Fırtınanın daha yavaş biriktiği diğer alan halen “suskun” olan batıdır. İktidarın uygulamaları, zulmünün boyutları, “hendek savaşları” üzerinden yaratılan algının yönünü değiştirecektir. Yaşananların en sonunda bir demokrasi savaşı olduğu anlaşılacaktır. Batı beklemediği hızla ve hazır olmadığı seviyede bir gerilimin içine girdi. Bu nedenle Saray’ın propagandaları belli bir etkinlik sağladı. Ancak Kürt Özgürlük Hareketi’ne “yenilgi yaşatmak” için çılgınlaştıkça bu taktiğin bumerang gibi geri dönme olasılığı artıyor. Türkiyelileşme adımı “Seni başkan yaptırmayacağız!” parolasından, “demokratik özerklik” manifestosuna sıçrayınca ittifakın batı tarafı anlaşılır bir şekilde kararsızlığa sürüklendi. Ancak olayların gidişi, yeni ittifak zemininin, aslında diktatörlüğüne karşı bir demokrasi mücadelesi olduğu gerçekliğini her geçen gün daha fazla aydınlatmaktadır. Sadece olaylar değil, özellikle bütün bileşenleri ile HDP-HDK güçleri yaşananların bir demokrasi mücadelesi olduğunu tüm enerji ve yaratıcıklarıyla kitlelerin bilinç ve yüreklerine taşımalıdırlar. Saray’ın ördüğü bariyerler kırıldığı ölçüde batının öfkesi de su yüzüne çıkacaktır.

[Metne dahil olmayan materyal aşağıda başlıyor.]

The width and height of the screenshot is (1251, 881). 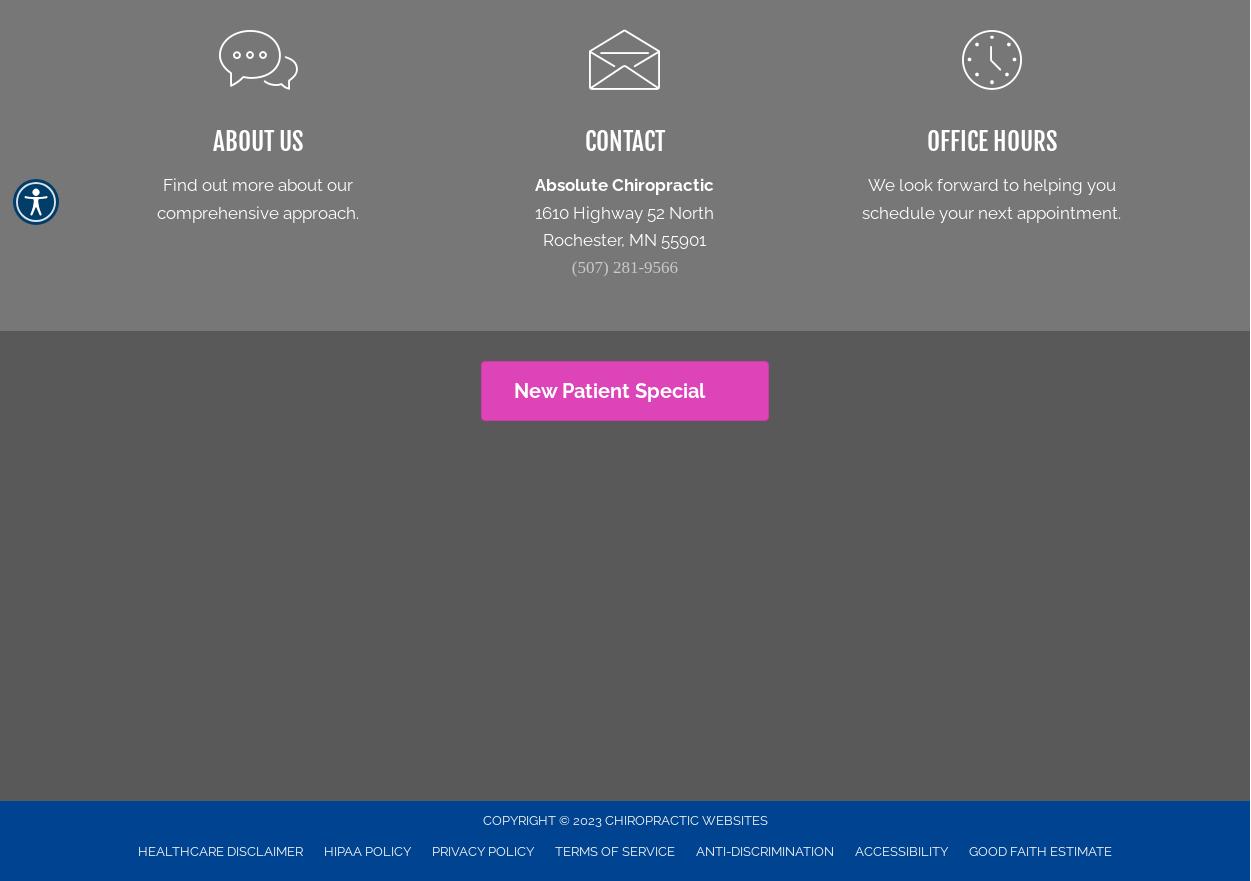 I want to click on 'schedule your next appointment.', so click(x=991, y=210).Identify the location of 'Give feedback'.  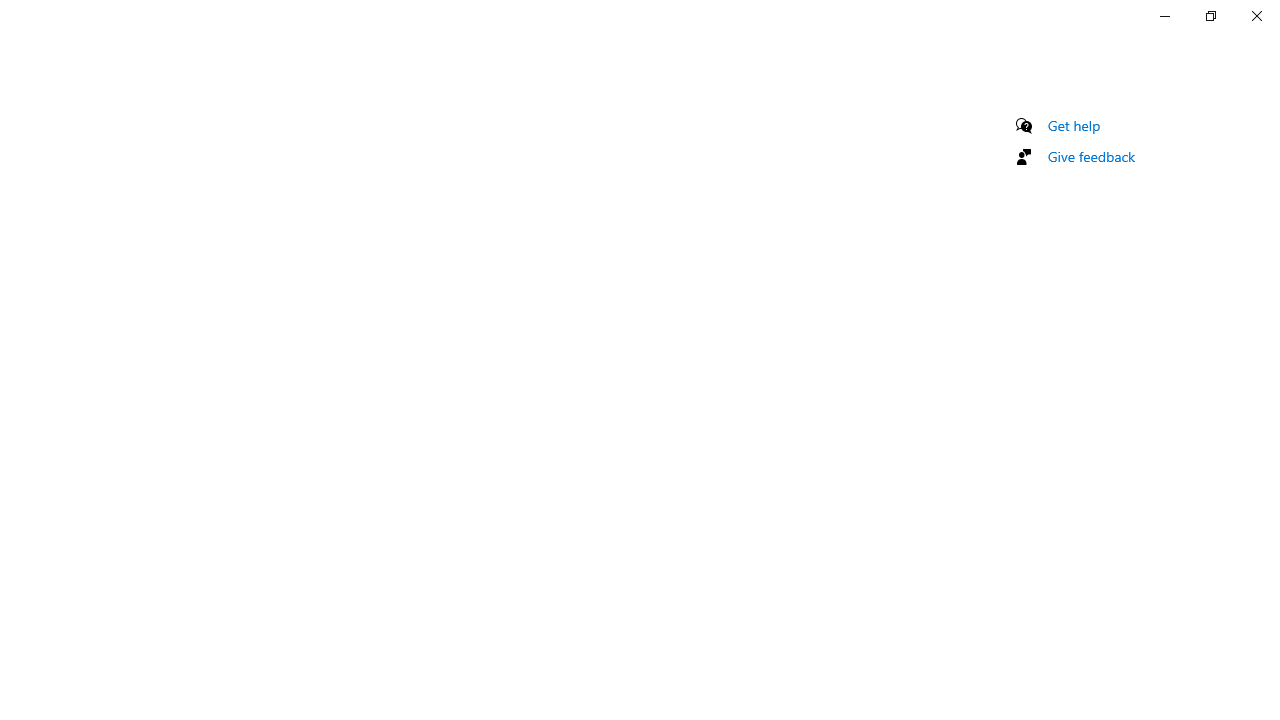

Hiç şüphesiz, batıda fırtına bulutları Rojava’daki kadar hızla kümelenmiyor. Fakat Ankara, Cerablus hattında IŞİD’le mücadelede büyük sıkıntılara girip, bugüne kadar örtebildiği günahlarının ortaya saçılacağı gelişmeler yaşayabilir. AKP’nin Türkiye’yi nasıl uçurumun kenarına getirdiği olayların diliyle daha çarpıcı olarak ortaya çıktıkça, fırtınanın şiddeti batıyı da etkileyecektir.

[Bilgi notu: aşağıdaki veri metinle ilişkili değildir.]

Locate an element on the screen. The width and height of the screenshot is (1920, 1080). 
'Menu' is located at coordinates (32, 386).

AKP, halkların bütün nefes borularını tıkamaya çalıştıkça, toplumdaki basıncı iyice yükseltmektedir. Gidişten rahatsızlığını Yeni Şafak’tan Ali Bayramoğlu şöyle dile getirmiş: “Yol alabilmek için demokrasinin sahici olması gerekir.” (26.12.2015) Sahte demokrasilerde yol genellikle duvara çıkar.